O construtivismo radical não faz nenhuma suposição sobre a existência do mundo atrás do domínio subjetivo da experiência, conforme nos afirma Ernest (1994):
Como seu nome implica, a teoria da aprendizagem é radicalmente construtivista, todo conhecimento se constrói pelo indivíduo sobre a base de seus processos cognitivos em diálogo com o mundo experimental.
Finalmente, o construtivismo social considera que não se constrói o conhecimento individualmente, e sim que ele é socialmente construído. As pessoas são formadas mediante suas interações com as demais e a metáfora correspondente é a das pessoas em conversação.
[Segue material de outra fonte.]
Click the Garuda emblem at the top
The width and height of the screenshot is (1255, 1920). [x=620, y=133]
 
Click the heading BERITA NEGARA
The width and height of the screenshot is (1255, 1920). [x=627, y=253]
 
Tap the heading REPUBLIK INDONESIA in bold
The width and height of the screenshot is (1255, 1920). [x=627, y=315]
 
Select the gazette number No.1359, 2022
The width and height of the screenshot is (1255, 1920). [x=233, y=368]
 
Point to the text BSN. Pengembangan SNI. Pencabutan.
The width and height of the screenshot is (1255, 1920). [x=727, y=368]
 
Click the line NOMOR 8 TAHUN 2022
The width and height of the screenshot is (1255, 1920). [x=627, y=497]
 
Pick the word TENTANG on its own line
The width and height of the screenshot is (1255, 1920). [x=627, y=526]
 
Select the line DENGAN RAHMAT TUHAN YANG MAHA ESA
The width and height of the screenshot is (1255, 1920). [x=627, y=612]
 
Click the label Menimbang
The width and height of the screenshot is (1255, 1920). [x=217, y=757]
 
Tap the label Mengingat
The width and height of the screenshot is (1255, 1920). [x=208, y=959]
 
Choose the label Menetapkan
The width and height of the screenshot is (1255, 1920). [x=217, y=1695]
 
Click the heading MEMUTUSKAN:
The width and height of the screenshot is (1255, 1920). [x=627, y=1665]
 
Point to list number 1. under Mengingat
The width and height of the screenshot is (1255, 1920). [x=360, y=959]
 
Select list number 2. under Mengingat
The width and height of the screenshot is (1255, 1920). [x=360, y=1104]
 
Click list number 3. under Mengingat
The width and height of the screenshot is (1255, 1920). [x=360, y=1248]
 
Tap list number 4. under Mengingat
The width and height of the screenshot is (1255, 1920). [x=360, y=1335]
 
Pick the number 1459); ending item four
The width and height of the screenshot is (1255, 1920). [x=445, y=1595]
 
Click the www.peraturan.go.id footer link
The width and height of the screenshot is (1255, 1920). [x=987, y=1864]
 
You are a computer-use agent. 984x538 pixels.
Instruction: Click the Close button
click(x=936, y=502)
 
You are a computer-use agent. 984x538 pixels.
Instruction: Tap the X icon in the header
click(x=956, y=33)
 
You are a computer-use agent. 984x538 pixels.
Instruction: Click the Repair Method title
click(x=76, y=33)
A partir dos trabalhos iniciais de Vygotsky, o construtivismo social considera que a construção dos significados se realiza através da linguagem, conforme destaca Ernest (1994):
Reconhece-se cada vez mais que uma grande parte da instrução e da aprendizagem ocorre diretamente por meio da linguagem. Inclusive a aprendizagem manipulativa e enativa, enfatizada por Piaget e Bruner, tem lugar em um contexto social de significado e é mediada de algum modo pela linguagem e as interpretações associadas socialmente negociadas.
Dessa forma, o construtivismo social veio complementar a contribuição pessoal do individuo na construção do conhecimento, com a necessária interação social, conforme é afirmado por Sierpinska e Lerman (1996):
Ainda que as compreensões individuais dos professores e estudantes contribuam na elaboração dos significados matemáticos característicos da cultura de uma dada classe, pode ocorrer que não seja possível atribuir a autoria de um significado a alguém em particular. Os significados podem ser elaborados por meio de negociações pelas quais o grupo chegue a estar de acordo sobre certas convenções nas interpretações dos signos, situações e condutas. O resultado final das negociações tem propriedades emergentes: pela interação, as contribuições individuais podem acrescentar algo sobre o qual ninguém em particular havia pensado ou antecipado.
De acordo com construtivismo social, considerando-se que a aprendizagem e o conhecimento são o resultado de um processo social, devemos procurar promover a participação ativa do aluno no processo ensino aprendizagem. A partir dessa visão, acreditamos que a construção dos significados dos conceitos envolvidos no ensino da Estatística e a interpretação da componente aleatória dos fenômenos em estudo, cuja importância para o entendimento da realidade foi ressaltada no capítulo 2 do presente trabalho, podem ser facilitados partindo-se de exemplos contextualizados e com significado
para os alunos, e de pequenos projetos em suas áreas de interesse a serem realizados em grupos, privilegiando-se a análise de dados experimentais com o auxílio do computador.
Dessa forma estaremos estabelecendo um equilíbrio mais adequado entre os aspectos determinísticos e aleatórios dos fenômenos em estudo, entre a abordagem matemática e o seu estudo empírico e entre a aplicação das técnicas estatísticas e o desenvolvimento no aluno do pensamento estocástico.